REPUBLIKA.CO.ID, JAKARTA -- Wakil Ketua Tim Pemenangan Nasional (TPN) Ganjar-Mahfud, Muhammad Zainul Majdi atau Tuan Guru Bajang (TGB) mengatakan bahwa sudah alamiah jika Pulau Jawa dan Sumatera menjadi dua wilayah yang diincar suaranya pada pemilihan presiden (Pilpres) 2024. Karena, dua pulau tersebut memiliki jumlah daftar pemilih tetap (DPT) terbanyak.
Banyaknya DPT tersebut juga membuka potensi terjadinya kecurangan pada kontestasi nasional mendatang. Hal tersebutlah yang harus dapat dicegah oleh Komisi Pemilihan Umum (KPU) dan Badan Pengawas Pemilu (Bawaslu).
"Jadi memang sudah alami bahwa memang dua pulau besar ini menjadi kantung suara, proporsinya terbesar di antara pulang yang lain. Sehingga pasti potensi kerawanan, termasuk kecurangan pemilu paling besar," ujar TGB di Kantor TPN Ganjar-Mahfud, Jakarta, Rabu (3/1/2024).
TPN Ganjar-Mahfud sendiri sudah menyiapkan langkah mitigasi untuk mencegah potensi kecurangan tersebut. Salah satunya memperkuat tim IT yang bertugas untuk memantau dan mengawasi daerah-daerah yang diindikasikan terjadi kerawanan
Mereka juga sudah menginstruksikan seluruh elemen empat partai politik pengusung, simpatisan, dan relawan Ganjar-Mahfud untuk melaporkan jika menemukan indikasi kecurangan. Hal tersebut sangat penting bagi TPN untuk mengawasi jalannya masa kampanye.
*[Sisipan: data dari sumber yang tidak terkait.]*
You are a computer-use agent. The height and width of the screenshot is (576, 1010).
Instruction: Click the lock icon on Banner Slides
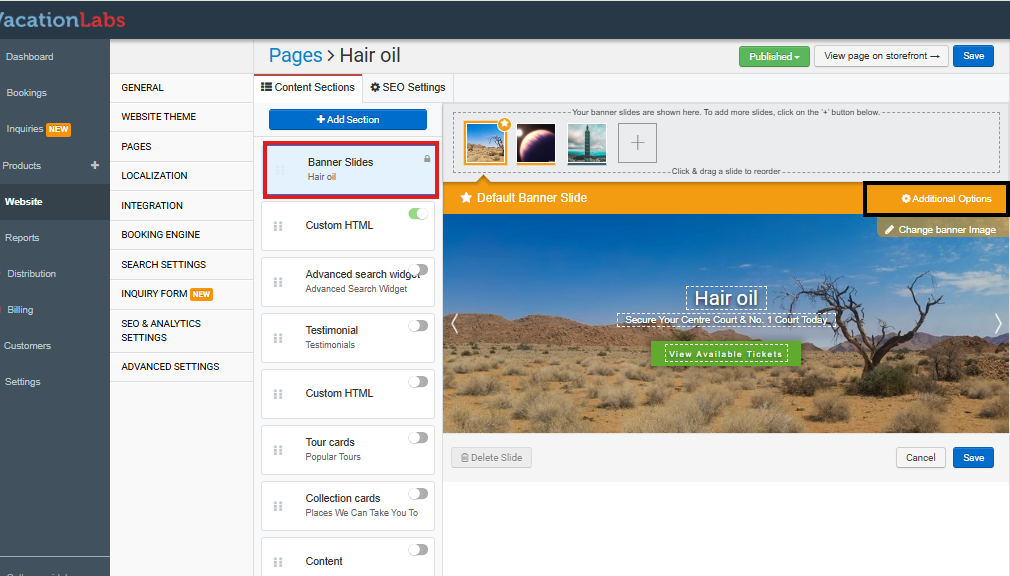pyautogui.click(x=427, y=158)
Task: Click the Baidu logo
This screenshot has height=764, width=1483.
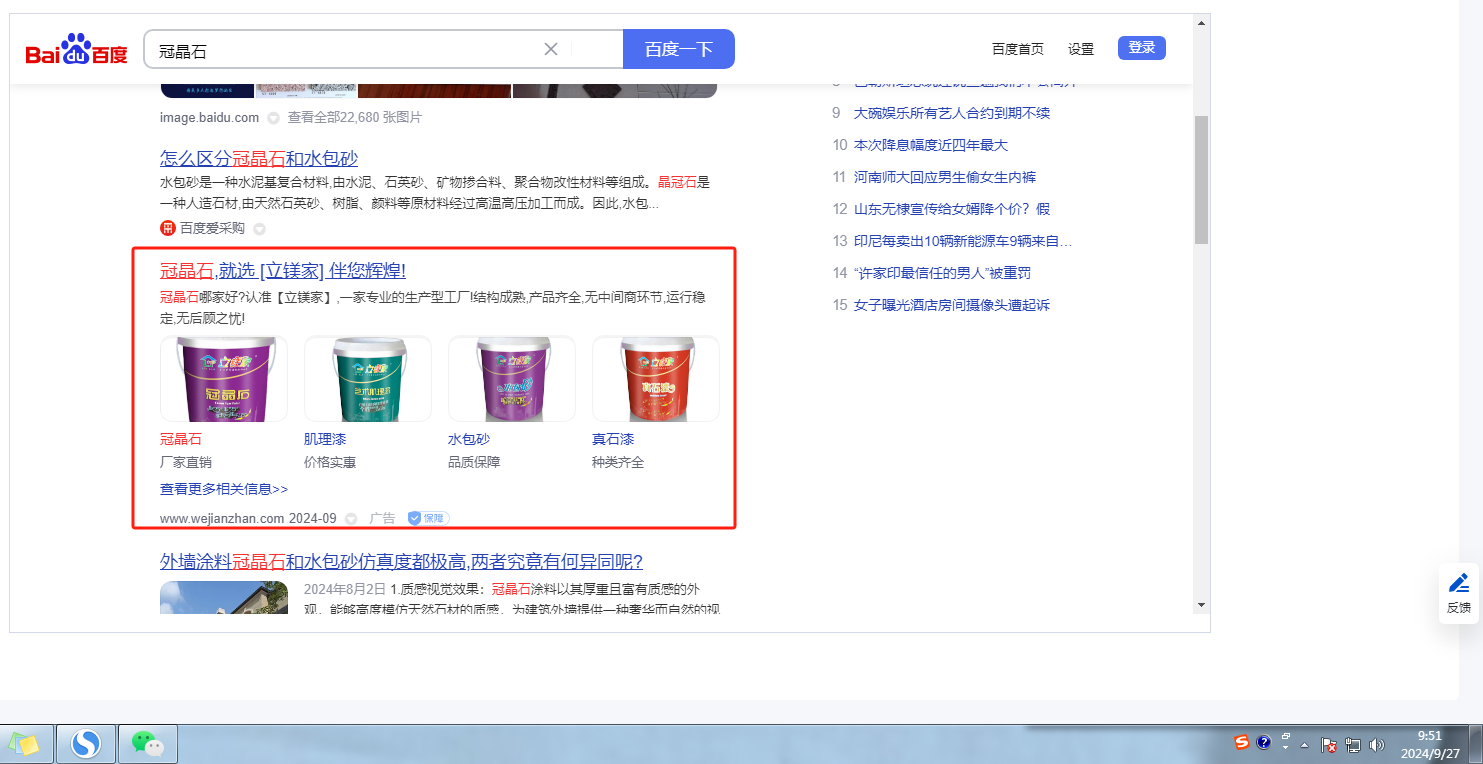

"Ya kita tadi meng-appeal, mendesak kepada seluruh aparatur, institusi penyelenggara pemilu, termasuk penegakan hukum yang terkait dengan kepemiluan, yang nanti muaranya di MK, yuk sama-sama menjaga institusi kita," ujar TGB.
"Jangan sampai gara-gara pemilu, urusan elektoral lima tahunan kita mengorbankan institusi dan fondasi kita berbangsa," sambungnya menegaskan.
Sebelumnya, Ketua Badan Pengawas Pemilu (Bawaslu) Rahmat Bagja menjelaskan, tingkat kerawanan paling tinggi dalam pelaksanaan Pemilu 2024, ada di wilayah Papua. Menurut dia, ada persoalan lokal di Papua, seperti pemilu dengan menggunakan sistem noken yang dibutuhkan pengawasan optimal.
Selain itu menurut Bagja, ada Daerah Otonom Baru (DOB) di wilayah Papua yang perlu dukungan khusus dalam penyelenggaraan pemilu. "Kendala geografis, keamanan dan yang berkaitan dengan distribusi surat suara membuat indeks kerawanan pemilu di wilayah itu tinggi," kata Bagja di Jakarta, Rabu (11/10/2023).
Papua memang memiliki kekhususan tersendiri dalam penyelenggaraan pemilu. Termasuk adanya biaya yang besar dalam pelaksanaannya.
Dia mencontohkan pada 2019 terjadi Pemungutan Suara Ulang (PSU) di sebuah daerah yang memiliki 91 orang pemilih dan memakan biaya mencapai Rp 2 miliar karena transportasi ke desa tersebut hanya menggunakan helikopter. "Daerah itu berada di dalam pegunungan dan di antara dua lembah," kata dia.